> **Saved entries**
- - - - -
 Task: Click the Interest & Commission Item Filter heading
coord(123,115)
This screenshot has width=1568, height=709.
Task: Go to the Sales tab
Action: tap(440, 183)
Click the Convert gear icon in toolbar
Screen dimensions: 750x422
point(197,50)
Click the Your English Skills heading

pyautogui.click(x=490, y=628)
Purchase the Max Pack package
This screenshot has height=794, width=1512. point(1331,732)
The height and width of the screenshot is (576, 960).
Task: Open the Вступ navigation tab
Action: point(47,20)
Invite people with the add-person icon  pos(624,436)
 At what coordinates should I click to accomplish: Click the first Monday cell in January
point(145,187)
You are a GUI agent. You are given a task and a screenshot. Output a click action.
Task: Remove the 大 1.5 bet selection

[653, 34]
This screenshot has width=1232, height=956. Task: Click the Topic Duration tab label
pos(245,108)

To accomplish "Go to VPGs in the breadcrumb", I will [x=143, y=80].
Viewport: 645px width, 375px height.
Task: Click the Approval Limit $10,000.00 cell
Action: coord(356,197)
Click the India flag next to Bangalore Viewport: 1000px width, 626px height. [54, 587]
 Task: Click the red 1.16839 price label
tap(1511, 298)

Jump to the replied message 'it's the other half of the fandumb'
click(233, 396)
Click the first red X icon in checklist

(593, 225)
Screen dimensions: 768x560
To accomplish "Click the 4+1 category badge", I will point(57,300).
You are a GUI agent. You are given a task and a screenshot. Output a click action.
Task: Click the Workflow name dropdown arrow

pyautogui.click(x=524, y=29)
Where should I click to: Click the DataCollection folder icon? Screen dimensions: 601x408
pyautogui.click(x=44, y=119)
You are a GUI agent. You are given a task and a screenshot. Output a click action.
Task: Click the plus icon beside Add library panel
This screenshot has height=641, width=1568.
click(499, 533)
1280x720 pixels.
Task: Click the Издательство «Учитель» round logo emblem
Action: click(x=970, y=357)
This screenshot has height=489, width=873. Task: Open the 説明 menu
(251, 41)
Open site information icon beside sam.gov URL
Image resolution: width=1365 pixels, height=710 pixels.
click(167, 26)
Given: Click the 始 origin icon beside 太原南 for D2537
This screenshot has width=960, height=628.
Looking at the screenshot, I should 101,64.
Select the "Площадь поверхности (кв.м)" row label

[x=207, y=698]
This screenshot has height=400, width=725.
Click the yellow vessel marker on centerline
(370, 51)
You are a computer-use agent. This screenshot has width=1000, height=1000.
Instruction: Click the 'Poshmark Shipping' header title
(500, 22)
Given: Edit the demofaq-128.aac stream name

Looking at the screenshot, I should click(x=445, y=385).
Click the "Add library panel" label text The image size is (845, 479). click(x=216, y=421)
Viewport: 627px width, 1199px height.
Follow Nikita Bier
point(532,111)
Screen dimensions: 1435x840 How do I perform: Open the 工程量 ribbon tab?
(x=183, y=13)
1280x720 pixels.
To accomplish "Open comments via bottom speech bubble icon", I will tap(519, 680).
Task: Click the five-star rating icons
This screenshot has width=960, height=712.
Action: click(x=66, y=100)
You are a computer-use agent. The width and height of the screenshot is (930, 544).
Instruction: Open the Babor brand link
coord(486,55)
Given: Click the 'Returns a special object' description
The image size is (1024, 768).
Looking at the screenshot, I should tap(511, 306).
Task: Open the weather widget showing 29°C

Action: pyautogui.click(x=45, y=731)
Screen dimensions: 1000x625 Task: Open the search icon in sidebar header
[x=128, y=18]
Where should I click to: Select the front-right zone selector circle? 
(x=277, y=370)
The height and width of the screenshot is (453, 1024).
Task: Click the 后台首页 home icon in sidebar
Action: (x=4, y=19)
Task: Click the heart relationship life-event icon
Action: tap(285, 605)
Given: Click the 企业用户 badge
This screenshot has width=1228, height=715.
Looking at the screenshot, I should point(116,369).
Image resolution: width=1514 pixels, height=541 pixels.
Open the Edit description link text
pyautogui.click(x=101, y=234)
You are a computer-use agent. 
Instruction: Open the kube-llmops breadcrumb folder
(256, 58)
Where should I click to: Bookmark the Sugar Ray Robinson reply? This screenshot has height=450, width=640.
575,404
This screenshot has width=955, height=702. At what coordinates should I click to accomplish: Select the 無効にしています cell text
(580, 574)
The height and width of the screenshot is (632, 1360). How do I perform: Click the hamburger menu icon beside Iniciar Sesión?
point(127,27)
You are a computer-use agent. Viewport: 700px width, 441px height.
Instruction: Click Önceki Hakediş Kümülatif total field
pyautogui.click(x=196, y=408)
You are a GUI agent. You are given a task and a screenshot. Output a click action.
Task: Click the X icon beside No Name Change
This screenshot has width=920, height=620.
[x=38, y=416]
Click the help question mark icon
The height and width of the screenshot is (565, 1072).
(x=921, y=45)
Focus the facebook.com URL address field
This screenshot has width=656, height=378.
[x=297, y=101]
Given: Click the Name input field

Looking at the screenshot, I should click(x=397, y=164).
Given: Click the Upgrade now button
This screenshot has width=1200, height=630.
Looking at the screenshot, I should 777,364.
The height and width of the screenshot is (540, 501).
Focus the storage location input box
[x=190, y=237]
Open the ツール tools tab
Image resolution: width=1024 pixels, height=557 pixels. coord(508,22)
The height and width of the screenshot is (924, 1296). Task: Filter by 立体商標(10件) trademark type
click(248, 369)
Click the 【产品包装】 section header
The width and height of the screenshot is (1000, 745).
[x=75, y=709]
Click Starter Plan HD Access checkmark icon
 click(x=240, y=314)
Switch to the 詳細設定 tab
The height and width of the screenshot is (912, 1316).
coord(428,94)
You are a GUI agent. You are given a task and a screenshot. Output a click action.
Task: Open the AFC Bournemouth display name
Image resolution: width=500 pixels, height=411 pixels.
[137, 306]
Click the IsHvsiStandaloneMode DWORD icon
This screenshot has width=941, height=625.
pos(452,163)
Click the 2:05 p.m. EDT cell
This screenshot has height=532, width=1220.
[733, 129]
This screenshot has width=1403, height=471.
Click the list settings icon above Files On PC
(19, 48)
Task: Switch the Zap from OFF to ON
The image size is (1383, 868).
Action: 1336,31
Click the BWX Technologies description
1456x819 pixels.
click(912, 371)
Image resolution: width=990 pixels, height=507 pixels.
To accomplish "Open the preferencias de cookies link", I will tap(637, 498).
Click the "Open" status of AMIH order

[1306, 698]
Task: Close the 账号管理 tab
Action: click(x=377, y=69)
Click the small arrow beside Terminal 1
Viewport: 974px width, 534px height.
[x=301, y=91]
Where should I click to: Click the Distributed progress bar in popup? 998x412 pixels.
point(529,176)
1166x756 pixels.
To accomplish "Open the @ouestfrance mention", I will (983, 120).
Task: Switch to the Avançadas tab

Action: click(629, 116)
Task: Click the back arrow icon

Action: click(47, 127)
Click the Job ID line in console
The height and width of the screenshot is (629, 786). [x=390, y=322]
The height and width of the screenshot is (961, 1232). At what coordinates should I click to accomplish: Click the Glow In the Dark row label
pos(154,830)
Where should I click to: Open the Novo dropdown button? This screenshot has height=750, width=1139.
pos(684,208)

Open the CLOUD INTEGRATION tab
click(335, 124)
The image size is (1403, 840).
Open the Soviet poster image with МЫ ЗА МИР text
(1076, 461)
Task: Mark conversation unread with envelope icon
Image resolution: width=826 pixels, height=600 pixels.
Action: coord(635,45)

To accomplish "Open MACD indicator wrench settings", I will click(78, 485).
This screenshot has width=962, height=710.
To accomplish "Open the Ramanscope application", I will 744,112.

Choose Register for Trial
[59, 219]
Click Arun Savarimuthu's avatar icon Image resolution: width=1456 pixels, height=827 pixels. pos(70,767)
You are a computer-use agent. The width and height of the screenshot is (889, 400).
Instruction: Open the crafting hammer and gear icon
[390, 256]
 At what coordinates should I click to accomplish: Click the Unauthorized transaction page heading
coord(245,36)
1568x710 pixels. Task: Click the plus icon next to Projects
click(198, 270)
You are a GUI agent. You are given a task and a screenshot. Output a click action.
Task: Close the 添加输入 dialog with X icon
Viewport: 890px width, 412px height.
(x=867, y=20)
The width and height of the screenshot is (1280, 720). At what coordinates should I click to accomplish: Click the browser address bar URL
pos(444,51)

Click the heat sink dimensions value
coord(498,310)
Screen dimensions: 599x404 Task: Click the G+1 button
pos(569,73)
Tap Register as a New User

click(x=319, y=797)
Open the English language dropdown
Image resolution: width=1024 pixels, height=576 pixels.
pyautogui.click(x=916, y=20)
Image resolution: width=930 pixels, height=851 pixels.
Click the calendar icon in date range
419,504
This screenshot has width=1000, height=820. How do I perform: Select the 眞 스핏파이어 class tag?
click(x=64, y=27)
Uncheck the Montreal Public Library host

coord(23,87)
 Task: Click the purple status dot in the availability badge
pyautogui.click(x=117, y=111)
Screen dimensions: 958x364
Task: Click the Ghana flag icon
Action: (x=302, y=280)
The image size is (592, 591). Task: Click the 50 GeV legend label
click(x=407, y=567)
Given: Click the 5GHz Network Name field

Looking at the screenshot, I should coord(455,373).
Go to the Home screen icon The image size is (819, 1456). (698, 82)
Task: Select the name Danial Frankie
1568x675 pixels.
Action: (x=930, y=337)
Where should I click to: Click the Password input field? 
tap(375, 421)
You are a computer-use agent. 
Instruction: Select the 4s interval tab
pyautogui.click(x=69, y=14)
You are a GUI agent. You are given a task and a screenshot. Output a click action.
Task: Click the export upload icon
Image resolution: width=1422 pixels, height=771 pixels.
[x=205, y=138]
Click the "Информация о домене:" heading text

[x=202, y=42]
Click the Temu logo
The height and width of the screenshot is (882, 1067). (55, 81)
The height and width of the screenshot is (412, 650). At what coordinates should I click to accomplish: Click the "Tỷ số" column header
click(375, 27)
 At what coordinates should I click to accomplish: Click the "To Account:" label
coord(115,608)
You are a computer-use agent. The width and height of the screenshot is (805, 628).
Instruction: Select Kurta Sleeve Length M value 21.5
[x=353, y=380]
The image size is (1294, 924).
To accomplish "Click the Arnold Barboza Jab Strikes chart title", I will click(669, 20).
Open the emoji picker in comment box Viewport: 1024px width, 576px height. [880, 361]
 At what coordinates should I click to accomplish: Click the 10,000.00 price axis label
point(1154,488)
- - - - -
Where the word "panel" occurs in a line of the records, copy that line.

Task: Click the plus icon beside Add library panel
Click the "Add library panel" label text The image size is (845, 479). click(x=216, y=421)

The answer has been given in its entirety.